■ **WORK ORDER**:
Starting with the first line below, reproduce each line exactly until you have included the one bearing "Task: Select the story006 file icon".

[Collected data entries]
........

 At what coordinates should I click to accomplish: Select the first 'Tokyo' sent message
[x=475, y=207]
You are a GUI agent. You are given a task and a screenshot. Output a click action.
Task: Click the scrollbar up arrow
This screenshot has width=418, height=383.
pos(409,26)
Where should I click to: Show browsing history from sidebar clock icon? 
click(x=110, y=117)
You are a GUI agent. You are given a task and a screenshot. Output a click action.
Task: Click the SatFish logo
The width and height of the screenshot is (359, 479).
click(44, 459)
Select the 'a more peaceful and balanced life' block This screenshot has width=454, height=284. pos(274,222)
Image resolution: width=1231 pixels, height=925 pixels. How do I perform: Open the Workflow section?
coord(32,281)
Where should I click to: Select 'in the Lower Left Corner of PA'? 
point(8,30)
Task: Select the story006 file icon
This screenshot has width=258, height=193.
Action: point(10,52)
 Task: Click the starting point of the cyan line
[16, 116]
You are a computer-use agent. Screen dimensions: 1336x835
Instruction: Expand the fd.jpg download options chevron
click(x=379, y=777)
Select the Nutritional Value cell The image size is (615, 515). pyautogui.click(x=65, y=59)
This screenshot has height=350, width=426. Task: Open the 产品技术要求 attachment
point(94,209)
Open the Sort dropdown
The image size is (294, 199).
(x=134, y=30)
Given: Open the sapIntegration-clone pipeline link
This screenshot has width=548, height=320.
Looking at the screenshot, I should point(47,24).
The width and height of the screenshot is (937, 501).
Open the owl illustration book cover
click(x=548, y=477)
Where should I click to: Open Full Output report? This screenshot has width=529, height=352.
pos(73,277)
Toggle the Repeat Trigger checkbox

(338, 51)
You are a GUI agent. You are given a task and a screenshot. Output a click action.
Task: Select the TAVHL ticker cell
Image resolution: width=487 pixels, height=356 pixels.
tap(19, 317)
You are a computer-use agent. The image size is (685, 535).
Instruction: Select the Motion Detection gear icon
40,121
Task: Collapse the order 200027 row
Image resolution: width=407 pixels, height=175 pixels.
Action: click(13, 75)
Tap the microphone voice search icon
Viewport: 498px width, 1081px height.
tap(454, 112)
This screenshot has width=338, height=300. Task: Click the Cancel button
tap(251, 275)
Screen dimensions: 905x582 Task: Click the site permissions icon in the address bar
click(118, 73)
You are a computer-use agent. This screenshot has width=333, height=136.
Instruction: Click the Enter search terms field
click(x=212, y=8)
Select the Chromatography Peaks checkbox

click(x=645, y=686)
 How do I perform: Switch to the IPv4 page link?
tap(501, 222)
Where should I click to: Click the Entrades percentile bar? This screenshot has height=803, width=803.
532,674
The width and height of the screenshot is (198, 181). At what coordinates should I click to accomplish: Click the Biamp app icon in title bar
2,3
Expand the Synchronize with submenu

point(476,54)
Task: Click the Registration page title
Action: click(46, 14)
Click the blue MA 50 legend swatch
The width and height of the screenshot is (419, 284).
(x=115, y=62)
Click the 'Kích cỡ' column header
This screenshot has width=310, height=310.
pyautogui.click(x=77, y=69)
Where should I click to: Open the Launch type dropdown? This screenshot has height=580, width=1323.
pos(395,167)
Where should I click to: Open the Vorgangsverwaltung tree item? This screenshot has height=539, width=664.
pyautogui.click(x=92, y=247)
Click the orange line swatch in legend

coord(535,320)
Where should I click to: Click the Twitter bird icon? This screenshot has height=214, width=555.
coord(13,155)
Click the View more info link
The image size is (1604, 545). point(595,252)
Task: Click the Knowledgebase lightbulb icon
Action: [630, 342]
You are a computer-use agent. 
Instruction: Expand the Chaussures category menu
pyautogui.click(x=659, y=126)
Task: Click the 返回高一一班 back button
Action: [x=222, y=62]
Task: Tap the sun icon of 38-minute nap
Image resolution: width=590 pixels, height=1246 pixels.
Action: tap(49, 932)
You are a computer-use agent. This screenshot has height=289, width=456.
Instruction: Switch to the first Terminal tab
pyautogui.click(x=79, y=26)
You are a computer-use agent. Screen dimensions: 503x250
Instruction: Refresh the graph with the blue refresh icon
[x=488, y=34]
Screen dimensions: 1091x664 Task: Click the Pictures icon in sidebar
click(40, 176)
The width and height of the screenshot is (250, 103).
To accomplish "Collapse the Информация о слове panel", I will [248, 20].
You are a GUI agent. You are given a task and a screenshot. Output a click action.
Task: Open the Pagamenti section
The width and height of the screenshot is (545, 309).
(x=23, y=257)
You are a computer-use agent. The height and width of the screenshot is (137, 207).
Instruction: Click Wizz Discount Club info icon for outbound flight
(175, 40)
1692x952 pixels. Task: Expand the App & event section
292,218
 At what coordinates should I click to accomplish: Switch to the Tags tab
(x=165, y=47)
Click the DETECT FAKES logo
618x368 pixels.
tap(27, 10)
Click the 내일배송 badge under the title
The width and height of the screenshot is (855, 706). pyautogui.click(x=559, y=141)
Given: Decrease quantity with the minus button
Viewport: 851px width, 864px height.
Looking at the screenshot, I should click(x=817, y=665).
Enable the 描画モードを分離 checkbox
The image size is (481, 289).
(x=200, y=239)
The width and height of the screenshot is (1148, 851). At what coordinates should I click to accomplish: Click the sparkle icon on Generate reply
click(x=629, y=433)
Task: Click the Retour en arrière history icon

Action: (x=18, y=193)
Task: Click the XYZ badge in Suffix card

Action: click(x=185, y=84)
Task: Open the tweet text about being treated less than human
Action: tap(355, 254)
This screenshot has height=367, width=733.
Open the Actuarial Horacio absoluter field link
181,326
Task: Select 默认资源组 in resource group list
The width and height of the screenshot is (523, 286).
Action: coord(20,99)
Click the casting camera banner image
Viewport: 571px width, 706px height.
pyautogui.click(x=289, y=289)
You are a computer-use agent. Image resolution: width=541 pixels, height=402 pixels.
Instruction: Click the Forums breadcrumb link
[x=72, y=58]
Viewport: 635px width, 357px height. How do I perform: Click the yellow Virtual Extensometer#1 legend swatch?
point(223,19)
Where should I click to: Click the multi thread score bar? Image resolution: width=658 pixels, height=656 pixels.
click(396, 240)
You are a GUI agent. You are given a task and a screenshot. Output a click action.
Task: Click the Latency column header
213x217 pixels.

........

■ **TASK SOLUTION**:
 At what coordinates should I click to accomplish: Select the first 'Tokyo' sent message
[x=475, y=207]
You are a GUI agent. You are given a task and a screenshot. Output a click action.
Task: Click the scrollbar up arrow
This screenshot has width=418, height=383.
pos(409,26)
Where should I click to: Show browsing history from sidebar clock icon? 
click(x=110, y=117)
You are a GUI agent. You are given a task and a screenshot. Output a click action.
Task: Click the SatFish logo
The width and height of the screenshot is (359, 479).
click(44, 459)
Select the 'a more peaceful and balanced life' block This screenshot has width=454, height=284. pos(274,222)
Image resolution: width=1231 pixels, height=925 pixels. How do I perform: Open the Workflow section?
coord(32,281)
Where should I click to: Select 'in the Lower Left Corner of PA'? 
point(8,30)
Task: Select the story006 file icon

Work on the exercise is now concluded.